Her recent solo exhibitions include “The Animal Husband” (Talbot Rice Gallery, Edinburgh, 2024); “Lithium Sex Demons in the Factory” (Canal Projects, New York, 2023); “Seeping, Rotting, Resting, Weeping” (Walker Art Center, Minneapolis, 2021), which traveled to Carpenter Center for the Visual Arts, Harvard University (Cambridge, 2021) and Berkeley Art Museum & Pacific Film Archive (Berkeley, 2022); “Pigs and Poison” (Govett-Brewster Art Gallery, New Plymouth, 2020), later presented at the Guangdong Times Museum (Guangzhou, 2021) and Spike Island (Bristol, 2022). Select group exhibitions include “The Milk of Dreams” (59th International Art Exhibition La Biennale di Venezia, 2022); “Yesterday We Said Tomorrow” (Prospect.5 Triennal, New Orleans, 2021); “soft and weak like water” (14th Gwangju Biennale, 2023); “Minds Rising, Spirits Tuning” (13th Gwangju Biennale, 2021). Lin has received numerous awards, including the 2024 Ruth Award, the 2023 Arnaldo Pomodoro Sculpture Prize, a 2022 Gold Art Prize, and a 2019 Joan Mitchell Foundation Award. Her work is held in the collections of the Los Angeles County Museum of Art; the Museum of Contemporary Art, Los Angeles; the Solomon R. Guggenheim Museum; and the Walker Art Center. 

 

Support and Sponsorship 

UCCA thanks the members of UCCA Foundation Council, International Circle, and Young Associates, as well as Lead Partner Aranya, Lead Art Book Partner DIOR, Lead Imaging Partner vivo, Presenting Partner Bloomberg, and Supporting Partners AIA, Barco, Dulux, Genelec, SKP Beijing, and Stey.  

 

Public Programs  

On the opening day of the exhibition, curator Luan Shixuan will lead a special guided tour, offering visitors an in-depth introduction to the exhibition and the artworks created by the participating artists in response to the unique UCCA Clay space. Later in the day, UCCA Clay will host an artist talk featuring Shuyi Cao and Candice Lin. Grounded in their individual practices surrounding the flow of matter and their shared affinity for ceramics, the two artists will reflect on their creative journeys and join the curator in a conversation about materiality, mythology, and imagination.  
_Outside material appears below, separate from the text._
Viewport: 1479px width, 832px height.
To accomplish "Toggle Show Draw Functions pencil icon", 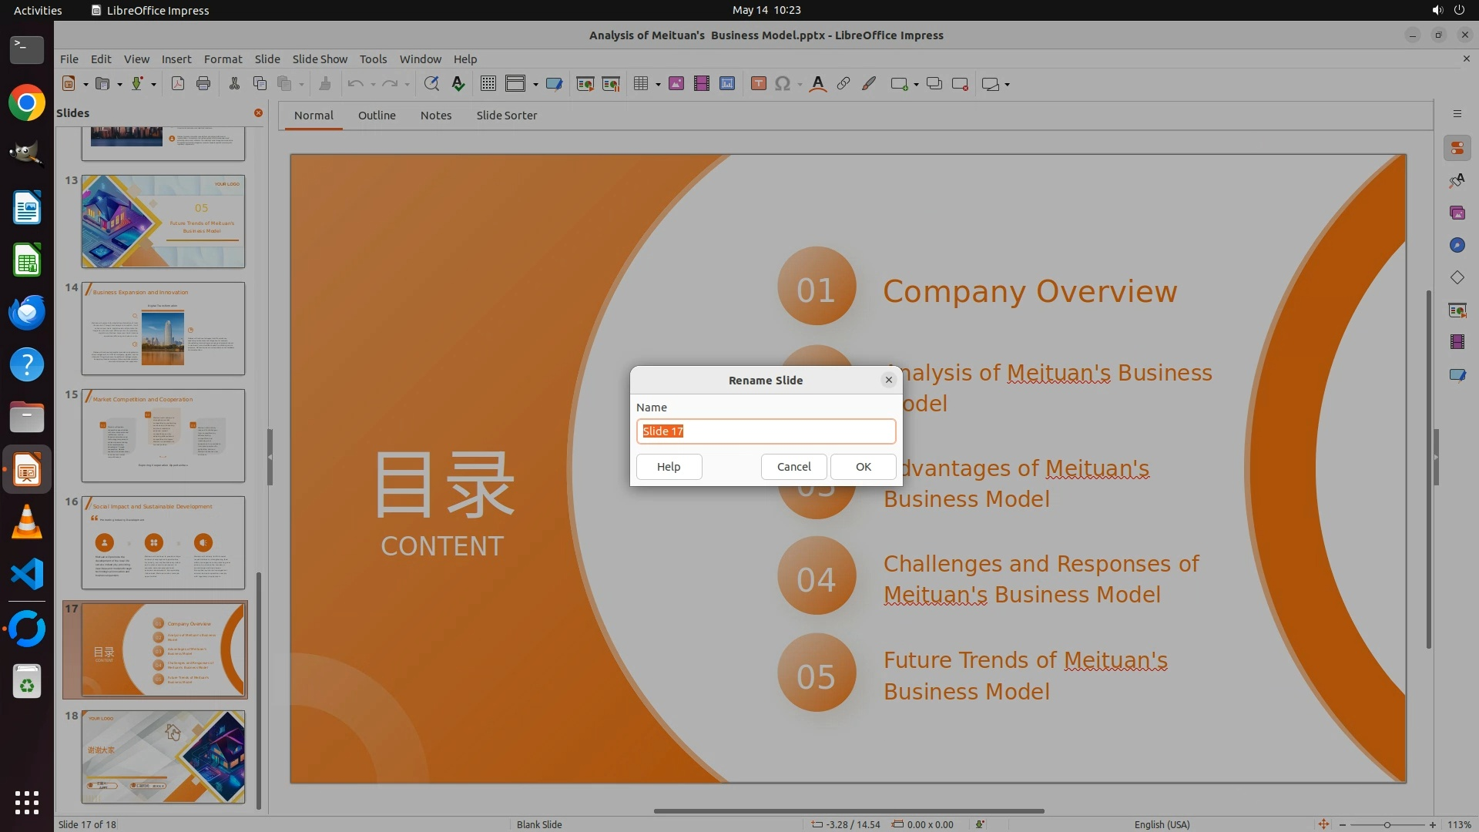I will [x=869, y=84].
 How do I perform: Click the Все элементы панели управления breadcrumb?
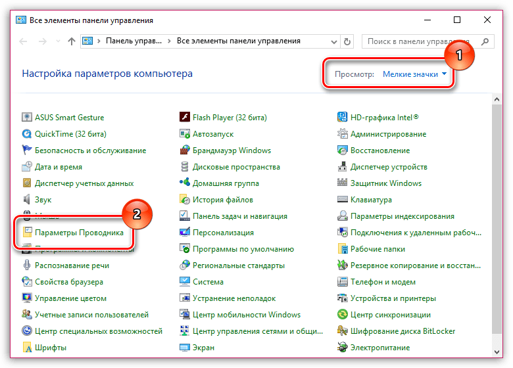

Throughout the exhibition period, UCCA Clay will also present a series of workshops exploring mythological narratives, material concepts, and artistic practice, inviting visitors to take part in hands-on activities. For the latest event details, please visit UCCA’s official website and social media, such as the official UCCA WeChat account. 


About UCCA Clay  

UCCA Clay is a museum situated at the intersection of ceramics and contemporary art. Located in Yixing, Jiangsu province—China’s “City of Ceramics”—it anchors the city’s reimagined Creative and Cultural Ceramic Avenue district. Designed by Kengo Kuma and Associates, the 2,400-square-meter building is the Japanese architect’s first built work to employ clay as a primary material. Featuring a remarkable façade made of hand-fired terracotta tiles, the building showcases Yixing’s renowned purple clay (“zisha”) that began to be used in pottery during the Song Dynasty. UCCA Clay’s program takes inspiration from the region’s unique cultural heritage, drawing together Yixing’s thousand-year ceramic history with UCCA’s global artistic vision. The museum’s exhibitions center contemporary work in the medium of ceramics by Chinese and international artists, while also offering further context and facilitating exchange and dialogue with the wider world. Opened in 2024, it is the first contemporary art institution in Yixing.